TASK GOAL: Copy the rows below word for word, omitting the pictures.

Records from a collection
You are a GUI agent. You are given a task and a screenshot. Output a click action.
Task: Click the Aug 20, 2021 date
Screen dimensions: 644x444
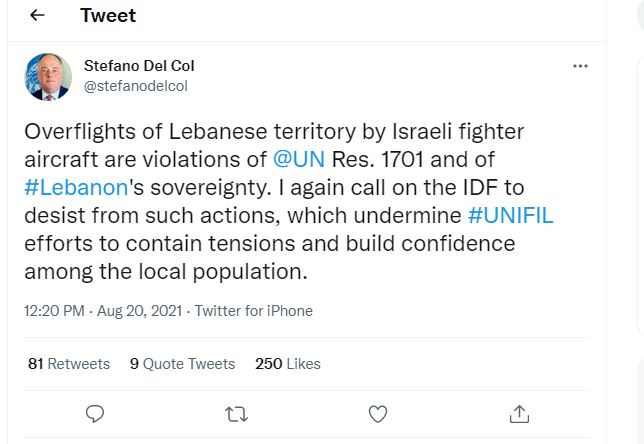139,311
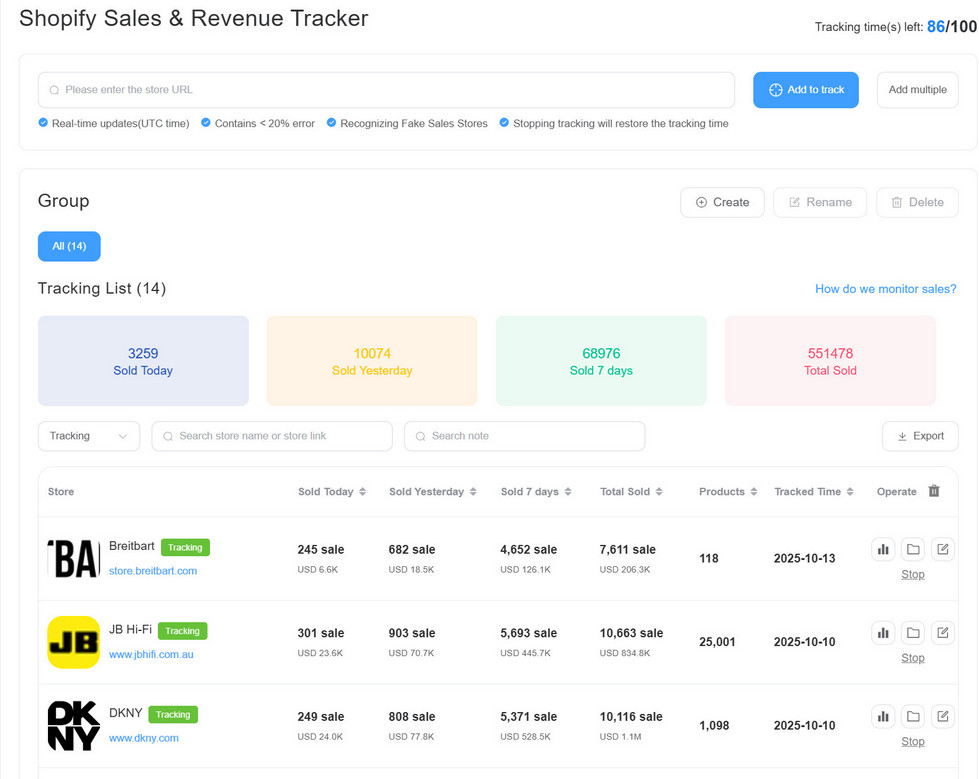Click the JB Hi-Fi store logo

74,642
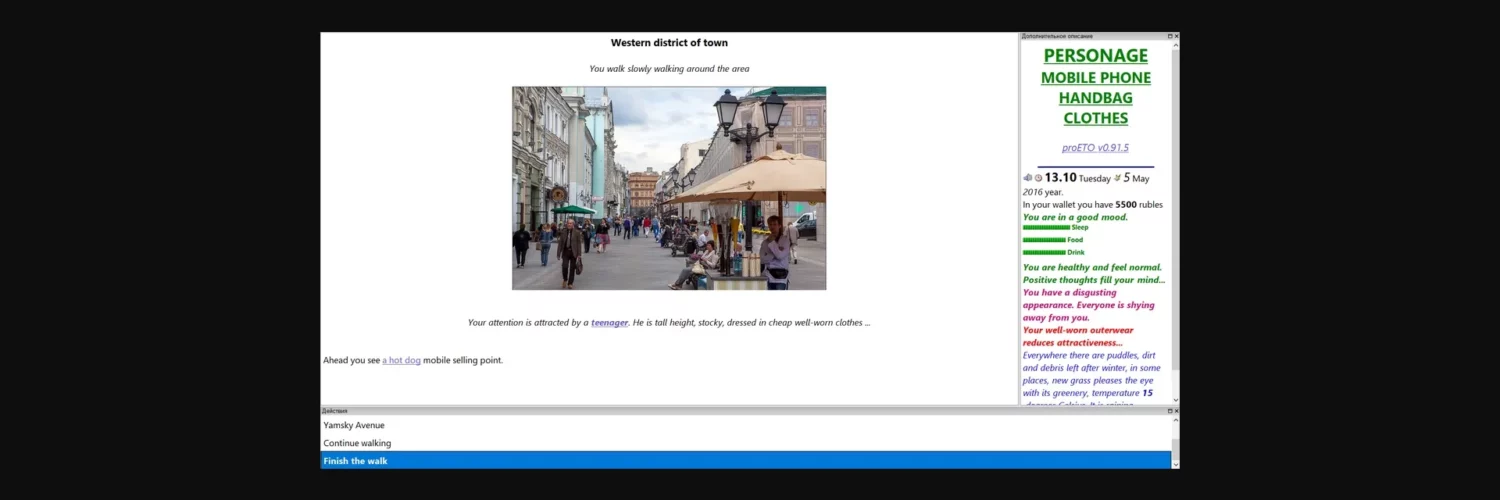Viewport: 1500px width, 500px height.
Task: Click the description panel scroll down arrow
Action: [1175, 400]
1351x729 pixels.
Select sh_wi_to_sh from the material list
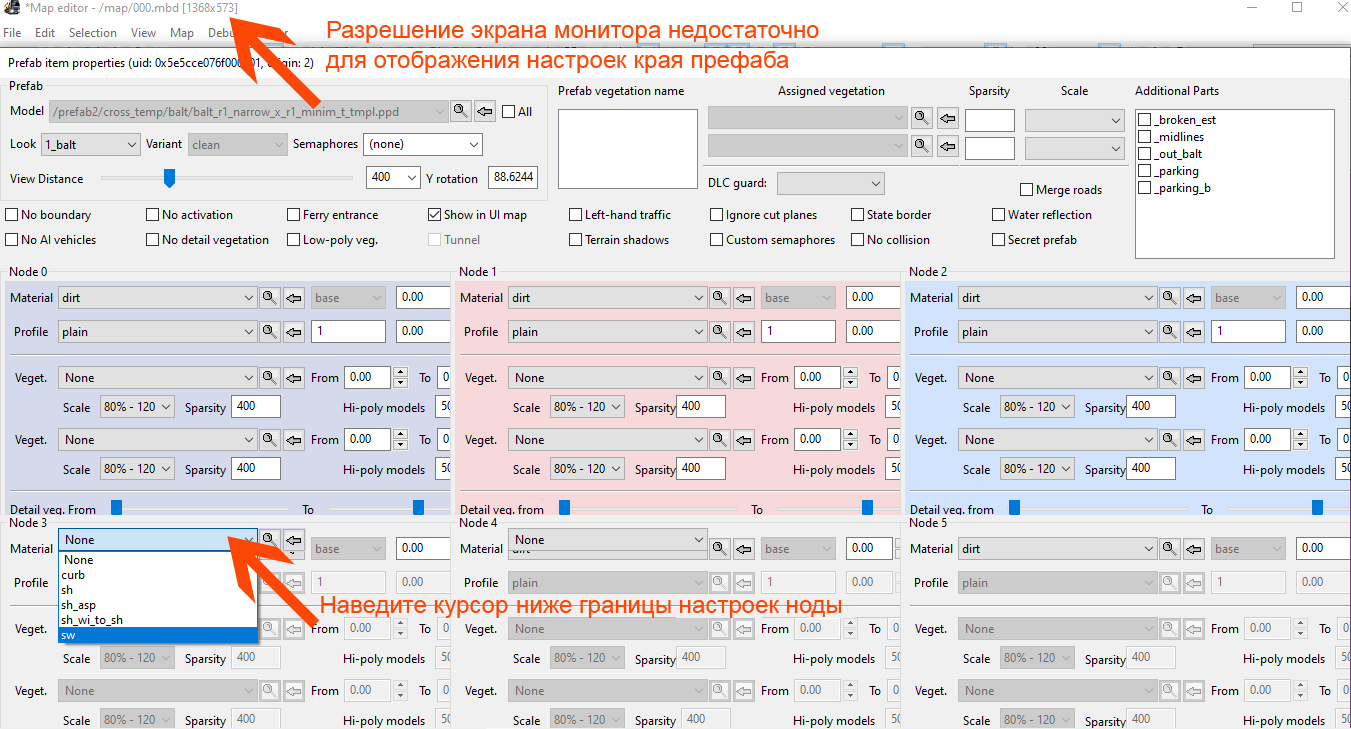[92, 620]
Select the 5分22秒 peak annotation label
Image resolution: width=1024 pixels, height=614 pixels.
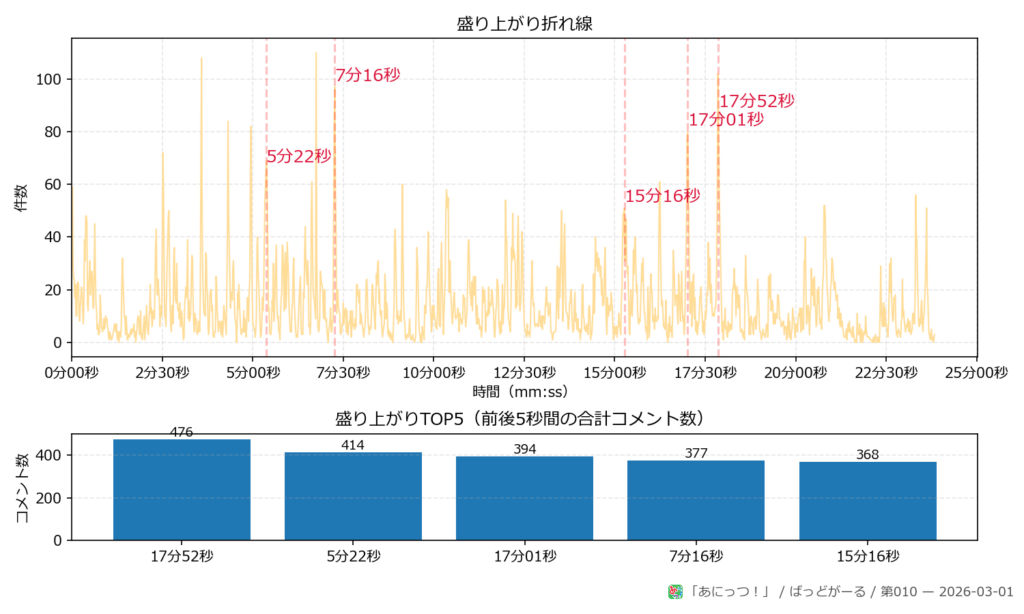coord(298,156)
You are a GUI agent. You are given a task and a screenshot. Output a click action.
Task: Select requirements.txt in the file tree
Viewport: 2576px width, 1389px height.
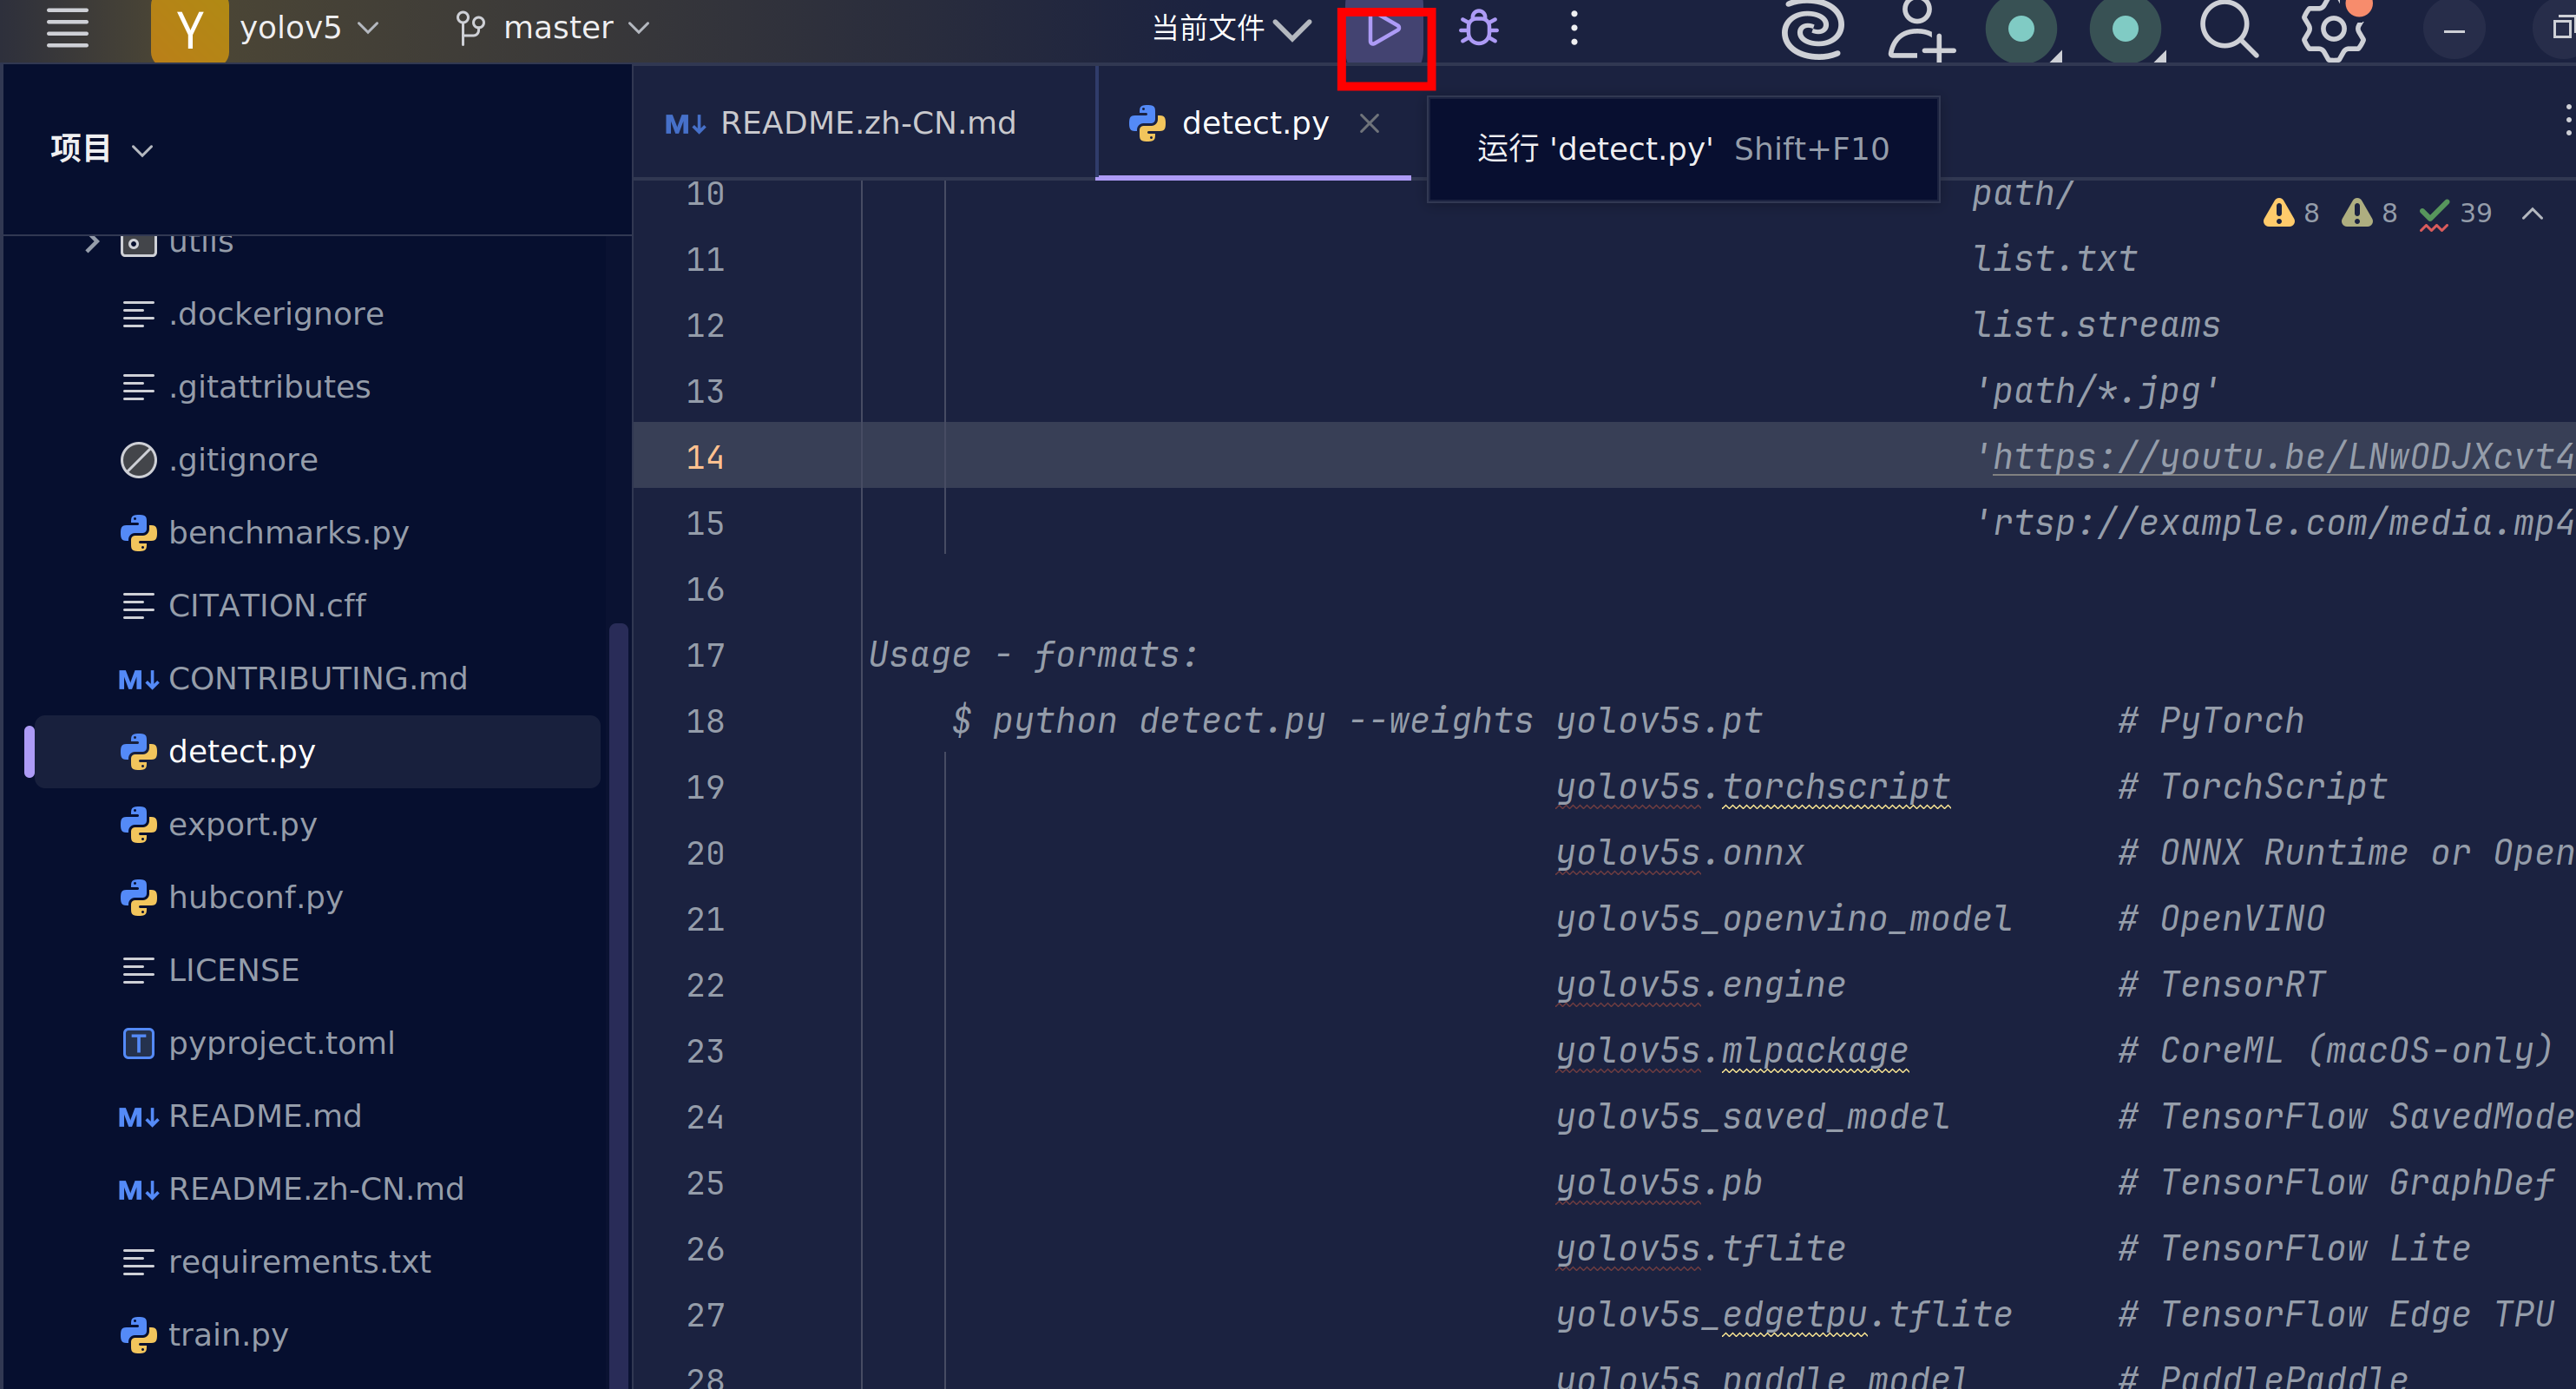pos(298,1261)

EXERCISE RESULT:
You are a GUI agent. You are given a task and a screenshot. Output a click action.
Task: Click the Aug 20, 2021 date
Screen dimensions: 644x444
139,311
Click the JB Hi-Fi store logo

74,642
Viewport: 1500px width, 500px height.
Task: Click the description panel scroll down arrow
Action: [1175, 400]
1351x729 pixels.
Select sh_wi_to_sh from the material list
[92, 620]
Select the 5分22秒 peak annotation label
Image resolution: width=1024 pixels, height=614 pixels.
coord(298,156)
You are a GUI agent. You are given a task and a screenshot. Output a click action.
Task: Select requirements.txt in the file tree
Viewport: 2576px width, 1389px height.
pos(298,1261)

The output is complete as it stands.